Die Kanzlerin selbst fabulierte zur Erklärung in einem Interview drauf los, in der Vermögensstatistik der EZB seien die hohen Rentenansprüche der Deutschen nicht enthalten, und auch nicht das Vermögen und die Immobilien, die die Deutschen im Ausland hätten. Abgesehen davon, dass diese Aussage im Lichte der Hoeneß-Affäre realsatirische Züge bekam: Sie stimmte einfach nicht, wie abermals die FAZ der Kanzlerin in einem strengen Kommentar vorhielt. „Der Versuch der Bundeskanzlerin, die Deutschen reicher zu rechnen, als sie nach einer Untersuchung der EZB sind, fällt Angela Merkel auf die Füße“, urteilte Herausgeber Holger Steltzner.
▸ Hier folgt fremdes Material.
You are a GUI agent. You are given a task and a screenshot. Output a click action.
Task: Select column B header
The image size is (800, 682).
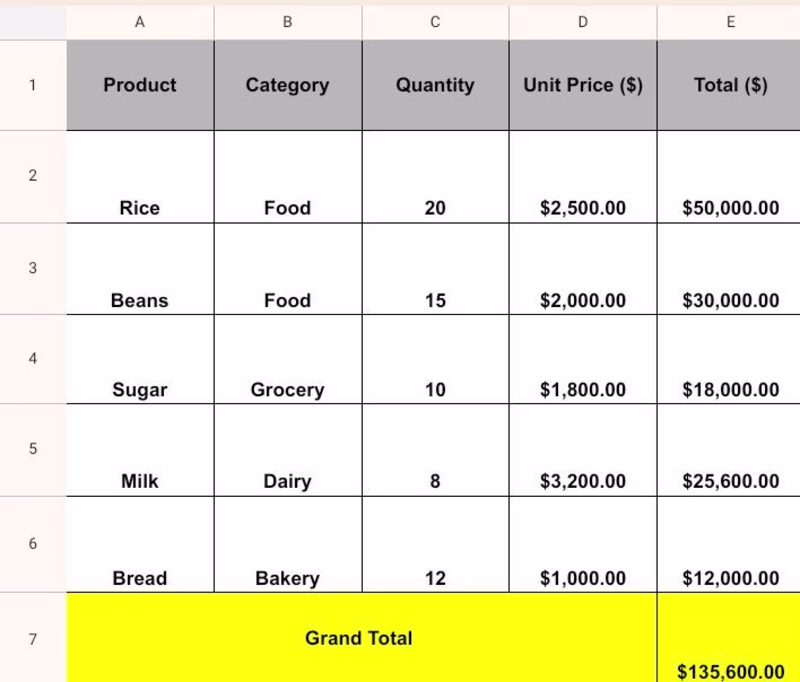point(288,22)
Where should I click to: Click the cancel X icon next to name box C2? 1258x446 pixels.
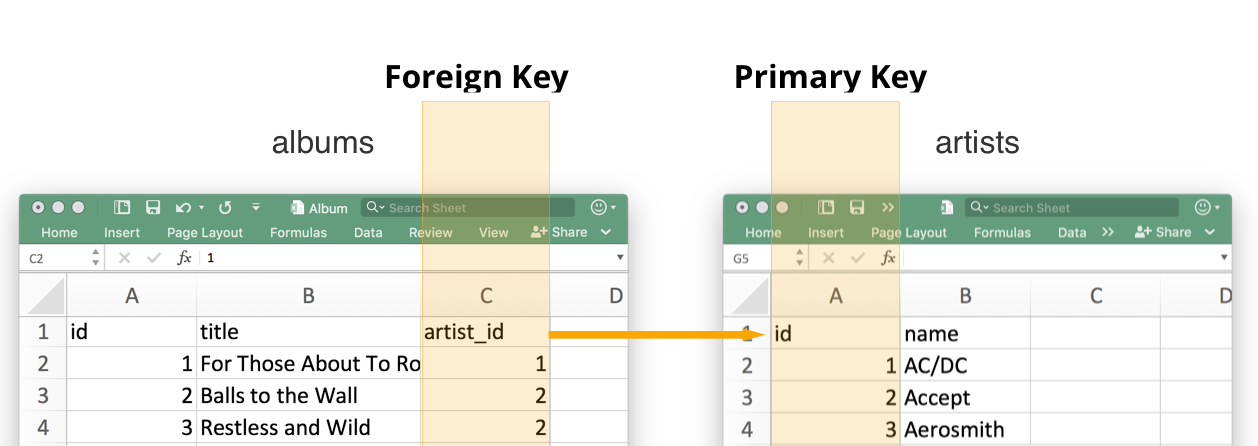[124, 258]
Solange also die EZB-Zahlen nicht falsifiziert werden wie jüngst jene in der Schuldenstatistik des Star-Ökonomen Ken Rogoff, sind die für Merkel brandgefährlich: Denn sie können einen ganz neuen Volkszorn entzünden: Wir blechen und bürgen für die Pleiteländer, obwohl deren Einwohner heimlich mehr auf der hohen Kante haben als unsereins. Man muss kein Demagoge sein, um daraus wahlkampfpolitisches Kapital zu schlagen.
Der Trick 17 mit Selbstüberlistung beim Thema Frauenquote sei nur der Vollständigkeit halber aufgeführt. Das ist Merkel, um es in der vornehmen Diktion eines FAZ-Herausgebers zu sagen, am Ende voll auf die Füße gefallen. Auch die CSU tut gerade alles um das Image von der Amigo-Partei neu zu beleben. Aus der Gehälteraffäre um den Fraktionsvorsitzenden Georg Schmid und die Steueraffäre um den Bayern-Präsidenten Uli Hoeneß könnte sich im Wahlkampf eine gefährliche Mischung zusammenbrauen. Dabei braucht Merkel eine starkes Wahlergebnis der CSU, um die strukturelle Schwäche der Union im Norden und Osten auszugleichen.
Apropros Uli Hoeneß. Der Bayern-Präsident ist derzeit der einzige echte Wahlkämpfer der SPD. Denn er hat offen eingeräumt, dass das Nein von Rot-Grün im Bundesrat zum Steuerabkommen der Regierung mit der Schweiz ihn dazu veranlasst hat, sich den Steuerbehörden zu stellen. Damit haben auch all jene, die sich mit den Feinheiten nicht auseinandergesetzt haben, verstanden: Dieses Nein war richtig, und Schäubles Pläne eine faktische Amnestie von Steuerkriminellen.
Dieser Ball ist den Sozialdemokraten nun also vor die Füße gerollt, aber sie haben ihn instinktsicher in den Himmel gedroschen wie Hoeneß seinen traumatischen Strafstoß 1976 im Finale der Europameisterschaft gegen die Tschechoslowakei.
Auf ihre SPD kann sich die Kanzlerin eben auch in schlechten Zeiten verlassen.